DOCUMENT EXTRACT:

* begin *

The mobile and fixed modules constitute the main calculations to establish the network costing. These modules:

• Calculate the network required to serve traffic demand and meet coverage targets (sheet

Network_design is central to this)

• Determine the ongoing network element purchasing needed to deploy, expand and maintain this network over time (sheet Network_deployment)

• Derive the output delivered by the deployed network elements (sheet

Network_element_output)

• Calculate total Capex (sheet Total_Capex), Opex (sheet Total_Opex) and Gross Replacement Cost (sheet Total_GRC) over time.

Mobile model outline

► Module set-up

Sheet: Control • Specifies the primary and secondary spectrum (i.e. specifies which spectrum is used to establish coverage) and the amount of spectrum available to the operator.

• Defines the technical adjustments which are applied in the Pure BULRIC model when termination traffic is removed from the network.

* end *

SUPPLIED MATERIAL:
* begin *

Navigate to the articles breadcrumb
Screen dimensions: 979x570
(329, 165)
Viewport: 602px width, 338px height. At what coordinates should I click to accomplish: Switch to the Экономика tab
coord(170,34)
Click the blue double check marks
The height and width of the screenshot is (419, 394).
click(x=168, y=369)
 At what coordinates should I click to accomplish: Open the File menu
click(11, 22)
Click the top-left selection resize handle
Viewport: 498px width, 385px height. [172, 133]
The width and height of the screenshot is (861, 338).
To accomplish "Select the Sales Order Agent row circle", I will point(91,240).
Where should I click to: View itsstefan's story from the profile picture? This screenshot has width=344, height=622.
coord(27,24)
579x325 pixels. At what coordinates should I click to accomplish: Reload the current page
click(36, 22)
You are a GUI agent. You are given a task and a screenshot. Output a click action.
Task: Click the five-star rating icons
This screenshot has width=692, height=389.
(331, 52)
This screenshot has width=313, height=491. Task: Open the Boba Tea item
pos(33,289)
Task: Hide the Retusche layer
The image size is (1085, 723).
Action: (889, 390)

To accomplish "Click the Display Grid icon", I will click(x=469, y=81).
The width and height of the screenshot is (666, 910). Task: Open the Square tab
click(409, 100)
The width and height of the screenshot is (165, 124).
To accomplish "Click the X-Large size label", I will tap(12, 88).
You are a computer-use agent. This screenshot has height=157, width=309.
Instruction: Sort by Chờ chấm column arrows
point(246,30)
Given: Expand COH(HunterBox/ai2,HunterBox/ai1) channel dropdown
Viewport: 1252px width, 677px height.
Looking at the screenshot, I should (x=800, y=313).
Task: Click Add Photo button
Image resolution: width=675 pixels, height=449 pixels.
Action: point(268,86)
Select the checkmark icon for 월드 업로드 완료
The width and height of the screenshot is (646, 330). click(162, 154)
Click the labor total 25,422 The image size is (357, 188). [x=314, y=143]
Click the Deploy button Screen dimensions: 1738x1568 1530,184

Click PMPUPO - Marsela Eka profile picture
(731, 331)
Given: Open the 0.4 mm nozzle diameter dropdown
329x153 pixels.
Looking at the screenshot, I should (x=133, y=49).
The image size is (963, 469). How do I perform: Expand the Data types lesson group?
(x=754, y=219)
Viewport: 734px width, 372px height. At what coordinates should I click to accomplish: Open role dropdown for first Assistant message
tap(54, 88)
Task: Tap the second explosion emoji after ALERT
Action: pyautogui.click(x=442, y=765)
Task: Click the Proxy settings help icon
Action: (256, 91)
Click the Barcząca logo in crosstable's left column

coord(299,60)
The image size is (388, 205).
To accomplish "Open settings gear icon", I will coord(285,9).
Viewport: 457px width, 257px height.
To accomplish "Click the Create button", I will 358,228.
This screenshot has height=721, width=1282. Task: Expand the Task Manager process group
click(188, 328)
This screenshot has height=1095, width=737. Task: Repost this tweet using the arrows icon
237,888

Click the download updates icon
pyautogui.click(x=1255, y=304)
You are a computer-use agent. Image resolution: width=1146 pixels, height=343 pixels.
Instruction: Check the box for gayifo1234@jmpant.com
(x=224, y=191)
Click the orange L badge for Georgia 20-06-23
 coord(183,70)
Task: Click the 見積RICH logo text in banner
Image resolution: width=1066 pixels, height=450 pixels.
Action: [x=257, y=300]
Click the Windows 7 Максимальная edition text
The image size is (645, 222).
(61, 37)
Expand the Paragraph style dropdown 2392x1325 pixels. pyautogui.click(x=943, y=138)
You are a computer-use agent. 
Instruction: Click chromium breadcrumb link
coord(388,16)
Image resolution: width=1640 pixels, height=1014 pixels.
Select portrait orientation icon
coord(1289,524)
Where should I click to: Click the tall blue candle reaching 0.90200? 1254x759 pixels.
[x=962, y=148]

* end *

GOAL:
Using the network costing text, answer:
(a) Which sheet handles the ongoing purchasing of network elements?
(b) Which sheet is used for Gross Replacement Cost over time?
(c) In which model are technical adjustments applied when termination traffic is removed from the network?

RESULT OF THE EXERCISE:
(a) Network_deployment
(b) Total_GRC
(c) The Pure BULRIC model